The contract for the management of the project was awarded in 2015 to a consortium led by .SETEC TPI and SYSTRA.

The contract for the construction of the station was awarded to a joint venture led by Razel-Bec (a subsidiary of Fayat Group), along with Eiffage Génie Civil, Sefi-Intrafor, Eiffage Fondations, and I.CO.P. in March 2018.

Preparatory works began in May 2016 until early 2018, with the relocation of existing utilities as well as surveying the site of the future station. Civil works were projected to begin in 2018 following the completion of the preparatory works. This involved the construction of the station building, ancillary structures, and excavation of the tunnels.

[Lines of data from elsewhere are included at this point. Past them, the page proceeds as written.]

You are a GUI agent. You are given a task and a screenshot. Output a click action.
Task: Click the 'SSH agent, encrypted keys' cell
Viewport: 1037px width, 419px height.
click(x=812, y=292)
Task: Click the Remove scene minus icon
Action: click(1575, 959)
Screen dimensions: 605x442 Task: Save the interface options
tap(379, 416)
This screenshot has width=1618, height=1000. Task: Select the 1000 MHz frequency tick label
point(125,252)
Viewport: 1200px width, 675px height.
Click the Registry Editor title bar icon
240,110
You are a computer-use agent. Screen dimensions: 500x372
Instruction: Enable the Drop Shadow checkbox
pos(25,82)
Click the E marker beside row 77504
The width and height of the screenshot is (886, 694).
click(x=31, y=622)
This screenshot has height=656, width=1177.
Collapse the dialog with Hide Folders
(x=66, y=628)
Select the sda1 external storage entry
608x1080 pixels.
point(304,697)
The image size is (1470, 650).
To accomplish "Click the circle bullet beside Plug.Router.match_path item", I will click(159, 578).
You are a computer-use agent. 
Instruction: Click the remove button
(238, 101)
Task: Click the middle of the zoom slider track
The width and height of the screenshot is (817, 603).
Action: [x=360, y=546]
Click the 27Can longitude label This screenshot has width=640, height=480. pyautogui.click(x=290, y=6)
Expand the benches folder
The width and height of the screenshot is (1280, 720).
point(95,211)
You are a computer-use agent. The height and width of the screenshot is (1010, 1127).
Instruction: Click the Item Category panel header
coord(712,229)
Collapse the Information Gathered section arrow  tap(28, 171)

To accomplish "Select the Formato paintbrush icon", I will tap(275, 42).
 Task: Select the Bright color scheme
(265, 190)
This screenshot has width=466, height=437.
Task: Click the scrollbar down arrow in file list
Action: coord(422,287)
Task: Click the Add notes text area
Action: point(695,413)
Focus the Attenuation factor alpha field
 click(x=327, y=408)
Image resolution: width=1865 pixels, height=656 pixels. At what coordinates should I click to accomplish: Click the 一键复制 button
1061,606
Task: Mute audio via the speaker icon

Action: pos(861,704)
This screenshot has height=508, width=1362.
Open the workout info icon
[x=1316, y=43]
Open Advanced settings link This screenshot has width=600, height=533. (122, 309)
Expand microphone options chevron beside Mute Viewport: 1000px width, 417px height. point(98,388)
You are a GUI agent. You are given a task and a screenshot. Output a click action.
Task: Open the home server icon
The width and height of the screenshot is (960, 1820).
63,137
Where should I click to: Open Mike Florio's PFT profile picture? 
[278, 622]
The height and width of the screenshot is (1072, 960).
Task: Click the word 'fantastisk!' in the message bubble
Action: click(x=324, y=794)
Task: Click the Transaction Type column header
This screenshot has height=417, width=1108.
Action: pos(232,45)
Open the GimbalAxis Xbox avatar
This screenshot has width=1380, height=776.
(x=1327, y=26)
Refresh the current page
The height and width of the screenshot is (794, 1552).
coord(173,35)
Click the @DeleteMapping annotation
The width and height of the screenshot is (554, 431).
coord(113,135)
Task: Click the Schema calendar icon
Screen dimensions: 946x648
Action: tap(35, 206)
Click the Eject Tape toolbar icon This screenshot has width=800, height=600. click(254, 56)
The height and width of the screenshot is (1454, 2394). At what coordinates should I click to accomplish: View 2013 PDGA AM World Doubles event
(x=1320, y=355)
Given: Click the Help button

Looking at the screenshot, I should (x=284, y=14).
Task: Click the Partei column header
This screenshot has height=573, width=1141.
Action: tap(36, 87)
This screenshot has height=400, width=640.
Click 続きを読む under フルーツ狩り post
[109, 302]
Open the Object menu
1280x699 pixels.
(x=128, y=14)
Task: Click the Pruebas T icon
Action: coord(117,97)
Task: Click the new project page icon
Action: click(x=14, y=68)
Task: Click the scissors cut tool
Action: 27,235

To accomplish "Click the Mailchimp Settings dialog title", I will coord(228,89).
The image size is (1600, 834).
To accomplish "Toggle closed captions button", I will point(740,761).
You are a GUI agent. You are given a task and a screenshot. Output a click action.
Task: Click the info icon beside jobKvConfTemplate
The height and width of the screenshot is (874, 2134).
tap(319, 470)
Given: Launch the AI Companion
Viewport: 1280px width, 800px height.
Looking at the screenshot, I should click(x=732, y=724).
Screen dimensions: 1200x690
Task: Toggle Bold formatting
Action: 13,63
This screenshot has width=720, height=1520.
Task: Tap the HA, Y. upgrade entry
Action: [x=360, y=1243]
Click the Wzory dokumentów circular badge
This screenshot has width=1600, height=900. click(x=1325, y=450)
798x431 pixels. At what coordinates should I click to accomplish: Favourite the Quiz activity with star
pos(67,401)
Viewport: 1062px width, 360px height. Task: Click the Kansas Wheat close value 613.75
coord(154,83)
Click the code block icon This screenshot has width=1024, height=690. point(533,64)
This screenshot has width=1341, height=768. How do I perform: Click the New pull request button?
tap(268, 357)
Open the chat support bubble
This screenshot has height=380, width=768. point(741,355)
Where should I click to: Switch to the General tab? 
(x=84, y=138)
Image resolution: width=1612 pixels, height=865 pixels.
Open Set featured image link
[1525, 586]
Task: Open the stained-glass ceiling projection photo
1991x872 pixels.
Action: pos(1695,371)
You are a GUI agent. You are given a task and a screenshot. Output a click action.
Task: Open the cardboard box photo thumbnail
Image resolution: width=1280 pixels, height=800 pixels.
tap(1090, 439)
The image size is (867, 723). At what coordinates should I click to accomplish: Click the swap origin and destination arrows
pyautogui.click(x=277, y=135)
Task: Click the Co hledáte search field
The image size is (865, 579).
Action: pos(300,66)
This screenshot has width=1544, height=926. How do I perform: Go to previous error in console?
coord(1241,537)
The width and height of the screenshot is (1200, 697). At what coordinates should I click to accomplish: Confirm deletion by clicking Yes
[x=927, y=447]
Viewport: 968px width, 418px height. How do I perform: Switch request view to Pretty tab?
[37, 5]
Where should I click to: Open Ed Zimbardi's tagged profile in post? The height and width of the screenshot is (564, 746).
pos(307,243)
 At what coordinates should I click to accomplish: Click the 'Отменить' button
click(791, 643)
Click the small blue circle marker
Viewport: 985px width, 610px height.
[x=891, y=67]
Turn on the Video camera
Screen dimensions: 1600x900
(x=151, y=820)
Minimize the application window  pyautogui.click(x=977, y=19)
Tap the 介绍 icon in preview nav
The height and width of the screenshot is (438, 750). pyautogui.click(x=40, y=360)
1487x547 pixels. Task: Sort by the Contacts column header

The first tunnel boring works on the southern extension of line 14 began at Thiais–Orly in June 2019 when the tunnel boring machine (TBM) Claire started to bore the 4.5 km tunnel northwards towards L'Haÿ-les-Roses, which was expected to take around 18 months. Another TBM, Koumba, which was launched in the summer of 2019, was extracted from the station site in July 2020 after having completed its 4.05 km excavation from Puits de Morangis.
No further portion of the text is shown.